[Word and element location listing]
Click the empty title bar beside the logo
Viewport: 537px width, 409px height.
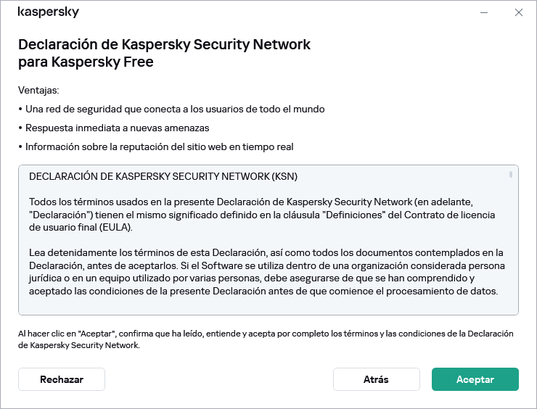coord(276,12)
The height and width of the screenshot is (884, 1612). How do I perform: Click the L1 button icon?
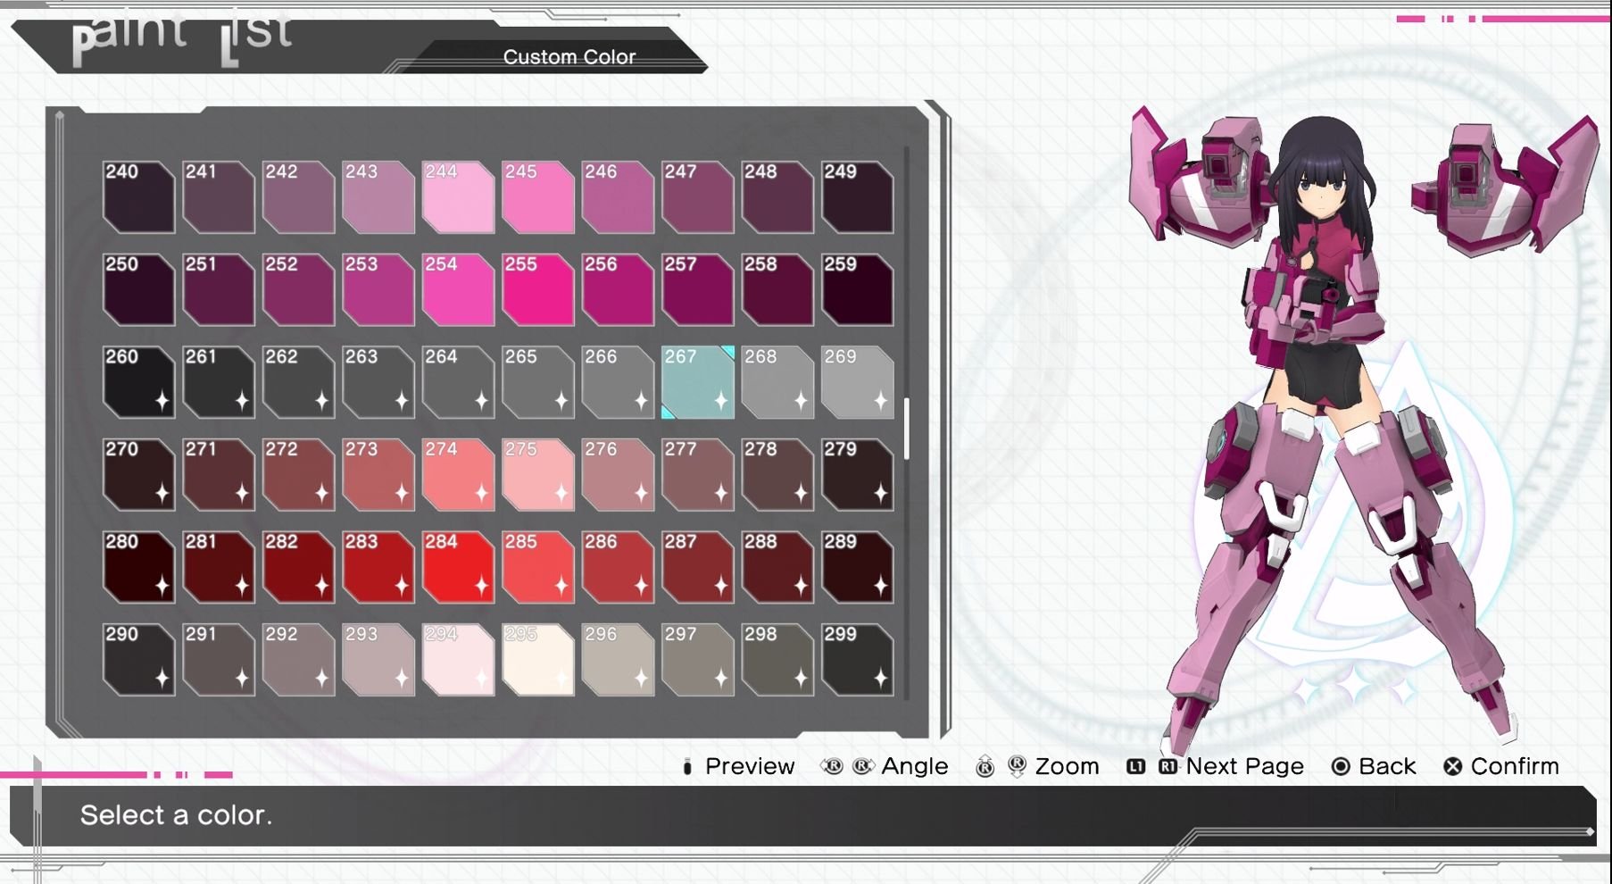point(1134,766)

* * *

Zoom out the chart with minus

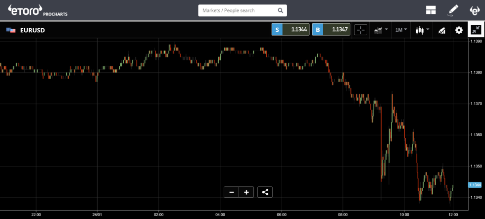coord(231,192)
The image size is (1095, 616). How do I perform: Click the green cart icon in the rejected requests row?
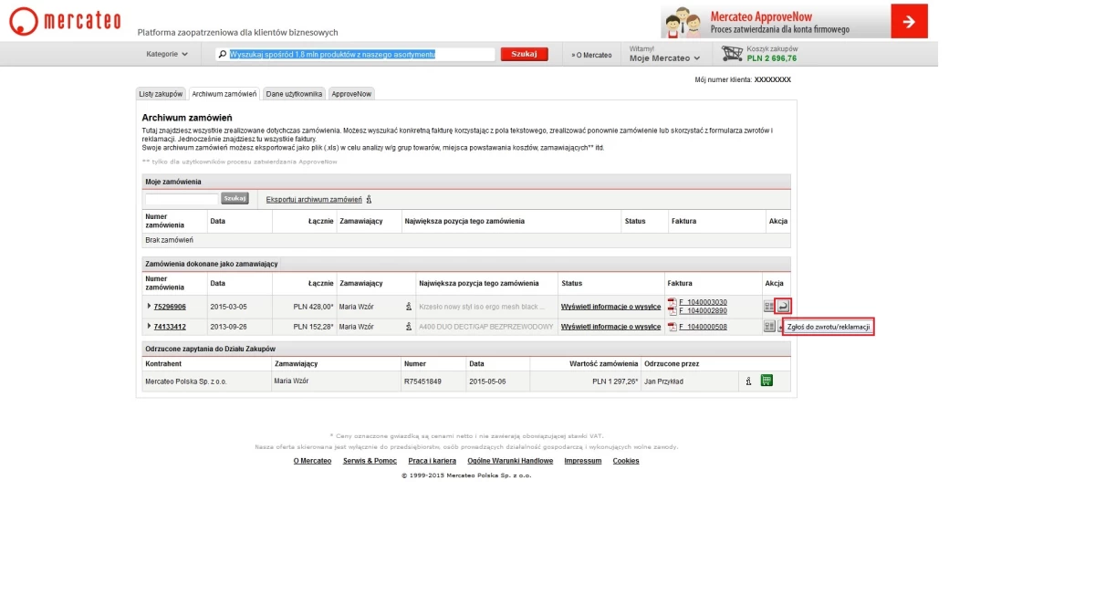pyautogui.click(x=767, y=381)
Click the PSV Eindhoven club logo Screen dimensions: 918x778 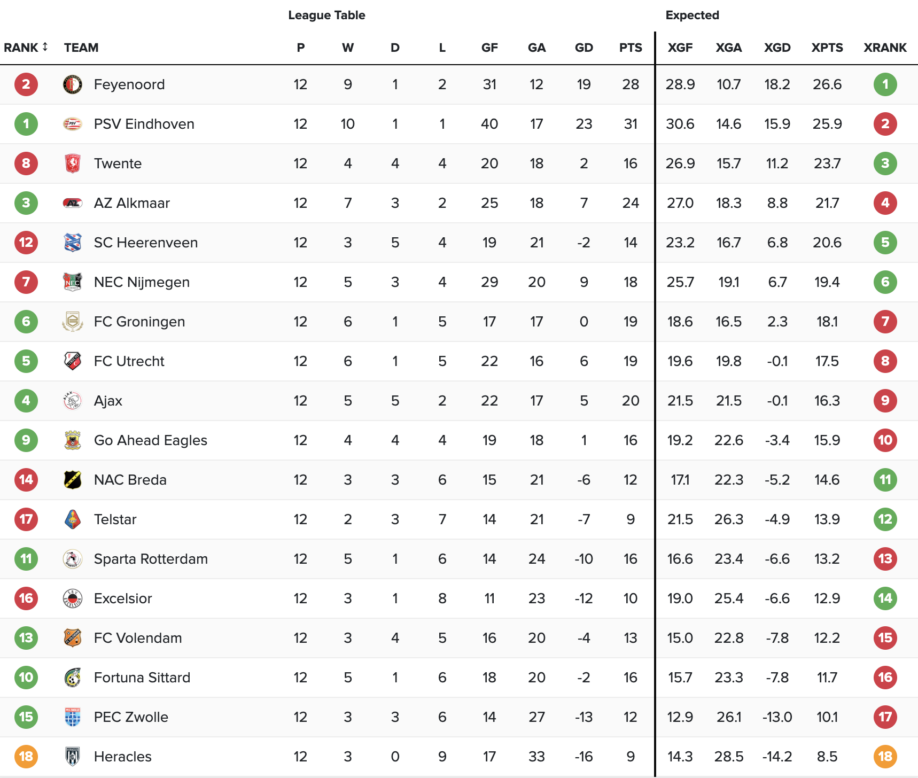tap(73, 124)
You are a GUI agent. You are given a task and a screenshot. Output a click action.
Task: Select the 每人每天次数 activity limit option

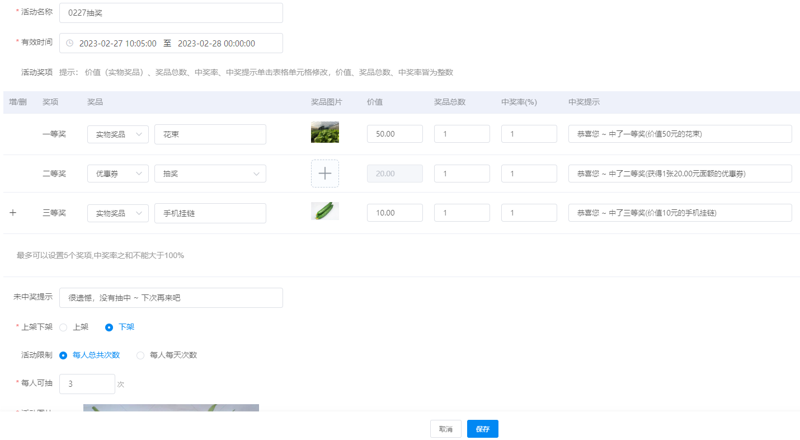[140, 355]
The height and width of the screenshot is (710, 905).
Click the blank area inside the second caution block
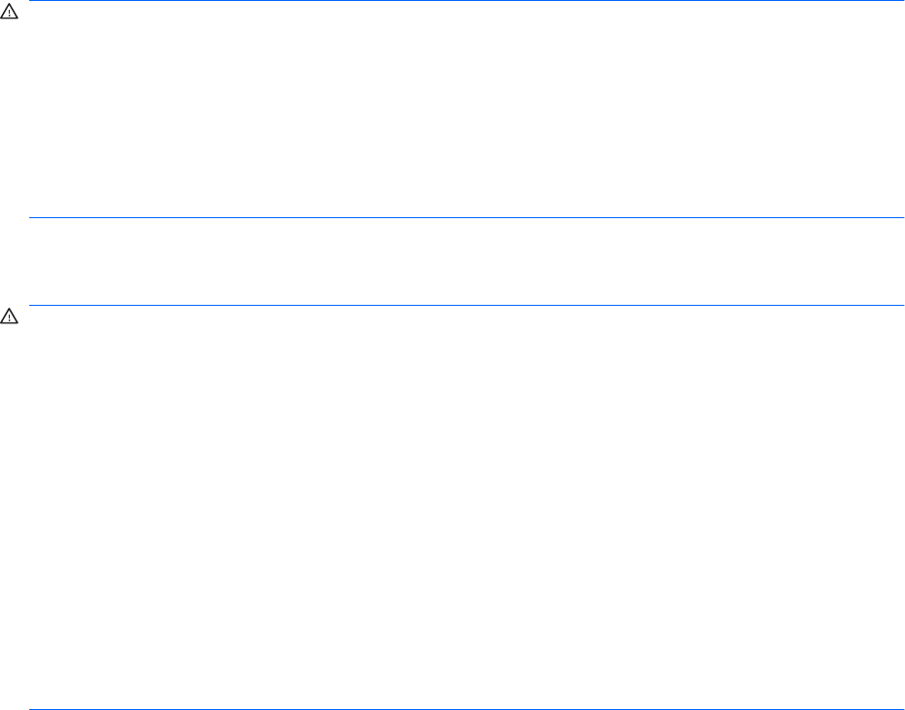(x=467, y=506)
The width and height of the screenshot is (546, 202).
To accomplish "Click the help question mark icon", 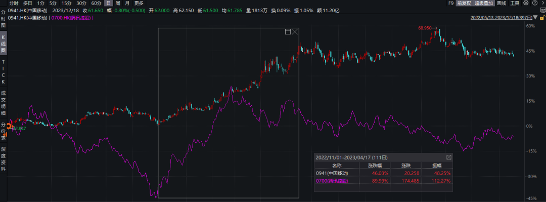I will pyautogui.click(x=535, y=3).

---

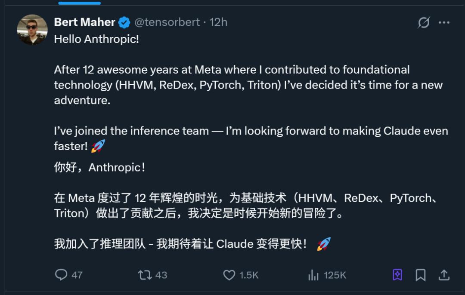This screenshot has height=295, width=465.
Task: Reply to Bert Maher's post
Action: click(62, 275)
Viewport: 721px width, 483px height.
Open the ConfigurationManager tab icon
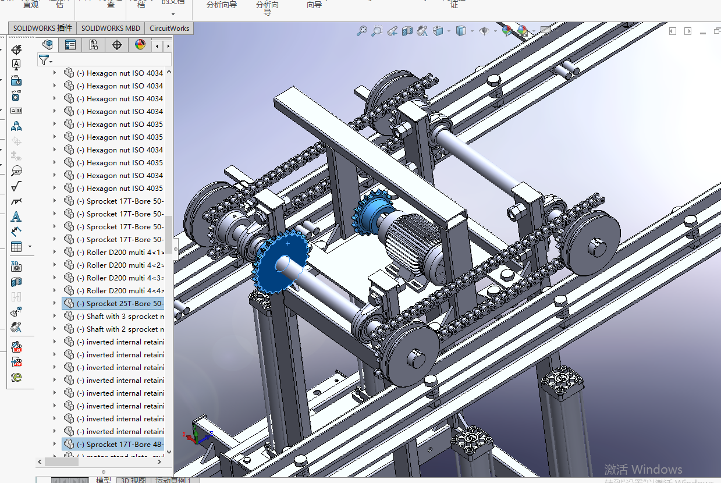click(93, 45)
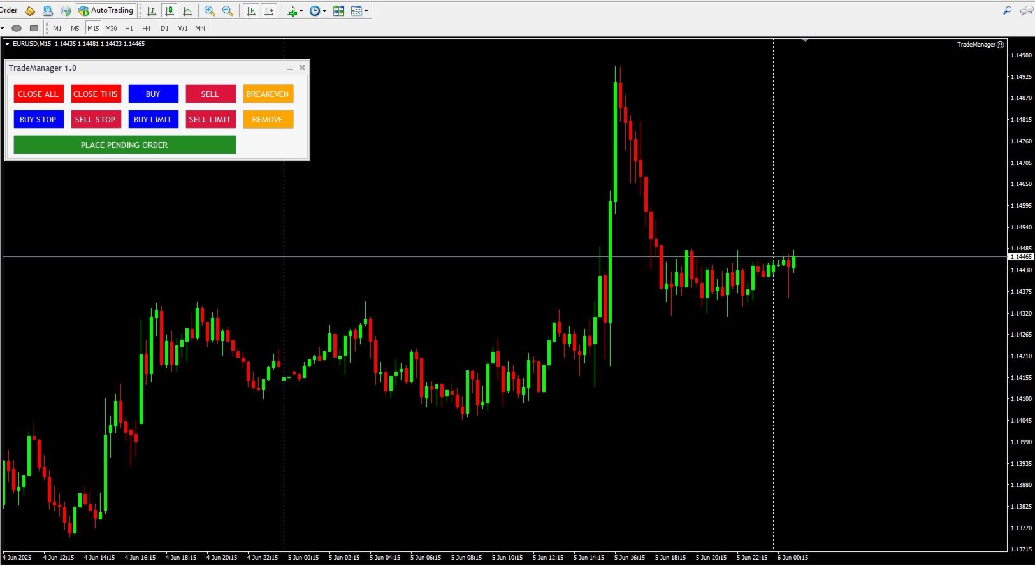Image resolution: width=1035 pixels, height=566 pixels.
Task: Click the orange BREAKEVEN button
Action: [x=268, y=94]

→ Task statement
Turn the stretch of the listing from the line containing "You are a GUI" through the line containing "(x=467, y=506)" into a numbered list, skipping blank lines and leaving the pictures out.

→ Response
1. You are a GUI agent. You are given a task and a screenshot. Output a click action.
2. Task: Select the 每人每天次数 activity limit option
3. [140, 355]
4. The height and width of the screenshot is (710, 905).
5. Click the blank area inside the second caution block
6. (x=467, y=506)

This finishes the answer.